_Exercise brief_:
Only the lines of the data below from the one with "[Добавить в список желаний] (164, 1769)" through the one with "[WhatsApp] (88, 1407)" are wanted. Repeat them exactly.

(Stored records)

<<<<

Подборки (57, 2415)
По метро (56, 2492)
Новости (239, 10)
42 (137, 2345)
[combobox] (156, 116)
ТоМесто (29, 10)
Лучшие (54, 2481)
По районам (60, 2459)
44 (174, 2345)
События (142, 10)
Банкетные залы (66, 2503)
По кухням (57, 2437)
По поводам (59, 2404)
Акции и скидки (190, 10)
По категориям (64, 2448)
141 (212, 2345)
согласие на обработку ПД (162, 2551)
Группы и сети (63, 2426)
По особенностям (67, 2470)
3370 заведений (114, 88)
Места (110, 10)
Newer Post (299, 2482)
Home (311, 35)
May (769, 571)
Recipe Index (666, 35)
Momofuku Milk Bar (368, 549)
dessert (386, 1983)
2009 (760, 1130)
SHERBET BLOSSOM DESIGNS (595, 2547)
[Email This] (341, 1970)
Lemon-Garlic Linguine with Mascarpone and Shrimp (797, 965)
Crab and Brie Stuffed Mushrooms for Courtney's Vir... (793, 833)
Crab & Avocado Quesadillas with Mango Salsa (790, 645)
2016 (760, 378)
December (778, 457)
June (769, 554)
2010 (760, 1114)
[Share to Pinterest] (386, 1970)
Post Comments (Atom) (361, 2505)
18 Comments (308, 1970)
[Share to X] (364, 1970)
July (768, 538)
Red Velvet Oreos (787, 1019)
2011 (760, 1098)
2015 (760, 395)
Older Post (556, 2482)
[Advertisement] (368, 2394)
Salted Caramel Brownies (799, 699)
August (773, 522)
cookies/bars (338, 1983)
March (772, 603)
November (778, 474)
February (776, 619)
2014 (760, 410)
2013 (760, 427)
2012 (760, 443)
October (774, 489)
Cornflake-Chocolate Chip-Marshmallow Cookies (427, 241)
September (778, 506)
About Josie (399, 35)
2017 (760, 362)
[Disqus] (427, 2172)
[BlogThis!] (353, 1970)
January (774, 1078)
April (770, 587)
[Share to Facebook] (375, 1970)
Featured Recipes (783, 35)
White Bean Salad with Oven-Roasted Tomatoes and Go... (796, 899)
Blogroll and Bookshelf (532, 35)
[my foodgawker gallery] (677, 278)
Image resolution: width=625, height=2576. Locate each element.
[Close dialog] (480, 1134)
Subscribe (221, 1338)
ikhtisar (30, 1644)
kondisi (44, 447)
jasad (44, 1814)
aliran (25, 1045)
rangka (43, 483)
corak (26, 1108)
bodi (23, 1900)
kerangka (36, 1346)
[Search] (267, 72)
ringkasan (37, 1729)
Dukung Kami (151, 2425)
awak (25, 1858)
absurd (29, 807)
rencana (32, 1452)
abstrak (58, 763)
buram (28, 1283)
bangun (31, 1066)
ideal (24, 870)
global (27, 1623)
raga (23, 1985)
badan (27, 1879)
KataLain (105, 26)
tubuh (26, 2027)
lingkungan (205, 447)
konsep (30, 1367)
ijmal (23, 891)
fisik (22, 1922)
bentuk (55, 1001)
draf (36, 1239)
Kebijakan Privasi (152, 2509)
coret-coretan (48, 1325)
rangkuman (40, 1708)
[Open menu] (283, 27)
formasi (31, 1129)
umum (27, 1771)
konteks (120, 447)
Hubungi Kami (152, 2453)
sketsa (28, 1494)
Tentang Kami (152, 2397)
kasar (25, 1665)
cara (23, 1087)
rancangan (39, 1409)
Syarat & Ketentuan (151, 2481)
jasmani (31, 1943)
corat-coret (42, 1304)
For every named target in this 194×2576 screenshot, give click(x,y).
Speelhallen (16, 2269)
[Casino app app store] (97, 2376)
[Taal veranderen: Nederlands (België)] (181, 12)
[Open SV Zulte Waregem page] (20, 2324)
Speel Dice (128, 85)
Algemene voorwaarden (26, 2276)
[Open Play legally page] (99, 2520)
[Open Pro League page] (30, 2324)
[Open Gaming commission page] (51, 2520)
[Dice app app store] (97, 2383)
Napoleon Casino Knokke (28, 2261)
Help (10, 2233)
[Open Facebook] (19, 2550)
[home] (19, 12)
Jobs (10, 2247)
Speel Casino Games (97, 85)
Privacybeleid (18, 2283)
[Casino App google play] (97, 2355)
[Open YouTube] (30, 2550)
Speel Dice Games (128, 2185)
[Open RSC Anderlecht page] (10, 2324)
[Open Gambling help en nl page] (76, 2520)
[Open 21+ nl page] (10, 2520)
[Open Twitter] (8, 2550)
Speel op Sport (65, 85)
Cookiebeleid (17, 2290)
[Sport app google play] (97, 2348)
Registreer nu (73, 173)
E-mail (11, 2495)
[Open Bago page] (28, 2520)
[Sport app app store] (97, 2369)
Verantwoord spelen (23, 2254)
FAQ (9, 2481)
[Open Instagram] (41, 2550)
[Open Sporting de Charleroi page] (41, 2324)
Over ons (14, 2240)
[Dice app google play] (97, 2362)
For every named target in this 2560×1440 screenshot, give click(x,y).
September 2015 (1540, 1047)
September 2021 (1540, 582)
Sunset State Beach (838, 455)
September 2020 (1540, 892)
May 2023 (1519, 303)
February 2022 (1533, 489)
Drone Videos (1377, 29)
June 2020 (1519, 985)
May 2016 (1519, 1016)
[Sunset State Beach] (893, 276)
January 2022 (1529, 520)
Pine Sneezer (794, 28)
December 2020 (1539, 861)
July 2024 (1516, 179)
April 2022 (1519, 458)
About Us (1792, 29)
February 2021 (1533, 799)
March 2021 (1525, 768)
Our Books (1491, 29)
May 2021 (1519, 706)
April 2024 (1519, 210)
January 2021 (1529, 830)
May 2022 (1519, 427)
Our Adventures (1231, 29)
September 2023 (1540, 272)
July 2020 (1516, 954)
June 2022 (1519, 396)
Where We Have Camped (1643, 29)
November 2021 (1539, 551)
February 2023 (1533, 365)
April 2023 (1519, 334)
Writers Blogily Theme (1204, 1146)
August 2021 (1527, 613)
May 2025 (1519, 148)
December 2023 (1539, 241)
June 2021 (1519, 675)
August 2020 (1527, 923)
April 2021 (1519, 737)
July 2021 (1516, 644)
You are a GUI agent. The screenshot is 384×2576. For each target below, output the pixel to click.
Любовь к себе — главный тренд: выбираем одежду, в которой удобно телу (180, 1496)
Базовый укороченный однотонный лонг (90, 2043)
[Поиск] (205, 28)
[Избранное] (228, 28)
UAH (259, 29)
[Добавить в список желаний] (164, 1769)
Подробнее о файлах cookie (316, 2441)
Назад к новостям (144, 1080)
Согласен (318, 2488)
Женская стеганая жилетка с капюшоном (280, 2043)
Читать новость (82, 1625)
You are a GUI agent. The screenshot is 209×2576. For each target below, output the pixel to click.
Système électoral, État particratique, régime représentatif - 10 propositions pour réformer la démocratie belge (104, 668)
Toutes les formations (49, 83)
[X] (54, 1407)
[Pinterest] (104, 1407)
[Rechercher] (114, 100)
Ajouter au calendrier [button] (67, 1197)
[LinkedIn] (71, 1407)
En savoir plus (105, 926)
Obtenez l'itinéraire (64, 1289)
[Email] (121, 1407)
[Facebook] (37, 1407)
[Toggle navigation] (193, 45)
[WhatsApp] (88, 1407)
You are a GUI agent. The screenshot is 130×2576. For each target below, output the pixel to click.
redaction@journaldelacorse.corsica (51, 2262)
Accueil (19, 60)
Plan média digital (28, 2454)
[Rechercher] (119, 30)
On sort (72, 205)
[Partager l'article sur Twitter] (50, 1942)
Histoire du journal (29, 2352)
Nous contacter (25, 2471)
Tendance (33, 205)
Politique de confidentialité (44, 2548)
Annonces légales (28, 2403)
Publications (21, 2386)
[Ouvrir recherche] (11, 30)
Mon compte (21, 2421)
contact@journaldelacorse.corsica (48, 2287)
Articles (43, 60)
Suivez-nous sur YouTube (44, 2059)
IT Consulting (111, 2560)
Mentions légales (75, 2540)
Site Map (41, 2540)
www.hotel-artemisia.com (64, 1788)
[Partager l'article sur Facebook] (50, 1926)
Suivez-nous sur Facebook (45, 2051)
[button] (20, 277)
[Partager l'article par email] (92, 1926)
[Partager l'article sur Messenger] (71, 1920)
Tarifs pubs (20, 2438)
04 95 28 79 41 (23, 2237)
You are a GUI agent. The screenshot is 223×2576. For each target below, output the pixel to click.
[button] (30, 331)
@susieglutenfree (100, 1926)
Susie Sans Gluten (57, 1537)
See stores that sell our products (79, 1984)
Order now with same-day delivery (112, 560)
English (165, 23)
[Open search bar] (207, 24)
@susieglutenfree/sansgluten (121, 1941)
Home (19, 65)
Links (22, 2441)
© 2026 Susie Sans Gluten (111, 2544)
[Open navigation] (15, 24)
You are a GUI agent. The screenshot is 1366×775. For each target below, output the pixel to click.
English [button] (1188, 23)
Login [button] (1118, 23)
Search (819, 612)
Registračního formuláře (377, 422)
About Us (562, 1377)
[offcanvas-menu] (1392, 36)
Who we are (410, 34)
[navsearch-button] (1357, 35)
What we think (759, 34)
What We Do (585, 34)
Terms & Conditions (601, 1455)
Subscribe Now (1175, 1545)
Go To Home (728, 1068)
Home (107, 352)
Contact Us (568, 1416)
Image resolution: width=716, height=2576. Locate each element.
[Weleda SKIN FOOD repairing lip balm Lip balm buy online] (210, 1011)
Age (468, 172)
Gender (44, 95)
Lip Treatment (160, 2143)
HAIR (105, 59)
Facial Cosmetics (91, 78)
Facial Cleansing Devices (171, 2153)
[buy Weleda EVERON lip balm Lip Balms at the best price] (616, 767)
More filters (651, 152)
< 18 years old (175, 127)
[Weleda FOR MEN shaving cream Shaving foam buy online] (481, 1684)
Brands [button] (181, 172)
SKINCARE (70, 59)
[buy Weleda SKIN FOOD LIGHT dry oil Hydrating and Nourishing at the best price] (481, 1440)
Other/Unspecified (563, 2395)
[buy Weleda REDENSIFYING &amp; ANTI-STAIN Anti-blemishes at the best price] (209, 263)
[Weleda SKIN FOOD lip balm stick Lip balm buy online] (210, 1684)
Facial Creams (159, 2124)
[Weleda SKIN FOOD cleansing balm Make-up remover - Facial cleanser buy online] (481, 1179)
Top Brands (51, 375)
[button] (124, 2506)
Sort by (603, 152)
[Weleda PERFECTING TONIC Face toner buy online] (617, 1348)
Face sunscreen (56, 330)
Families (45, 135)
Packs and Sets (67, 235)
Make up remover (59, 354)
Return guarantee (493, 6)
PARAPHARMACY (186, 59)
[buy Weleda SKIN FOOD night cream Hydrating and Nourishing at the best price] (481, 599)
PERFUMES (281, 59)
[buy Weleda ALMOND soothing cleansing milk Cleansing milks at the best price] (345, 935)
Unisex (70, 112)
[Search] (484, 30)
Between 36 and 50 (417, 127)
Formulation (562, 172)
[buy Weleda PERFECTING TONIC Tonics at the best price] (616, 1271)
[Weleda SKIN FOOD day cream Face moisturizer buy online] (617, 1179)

>>>>

_Output of the task_:
[Добавить в список желаний] (164, 1769)
Подробнее о файлах cookie (316, 2441)
Назад к новостям (144, 1080)
Согласен (318, 2488)
Женская стеганая жилетка с капюшоном (280, 2043)
Читать новость (82, 1625)
You are a GUI agent. The screenshot is 209×2576. For each target below, output the pixel to click.
Système électoral, État particratique, régime représentatif - 10 propositions pour réformer la démocratie belge (104, 668)
Toutes les formations (49, 83)
[X] (54, 1407)
[Pinterest] (104, 1407)
[Rechercher] (114, 100)
Ajouter au calendrier [button] (67, 1197)
[LinkedIn] (71, 1407)
En savoir plus (105, 926)
Obtenez l'itinéraire (64, 1289)
[Email] (121, 1407)
[Facebook] (37, 1407)
[Toggle navigation] (193, 45)
[WhatsApp] (88, 1407)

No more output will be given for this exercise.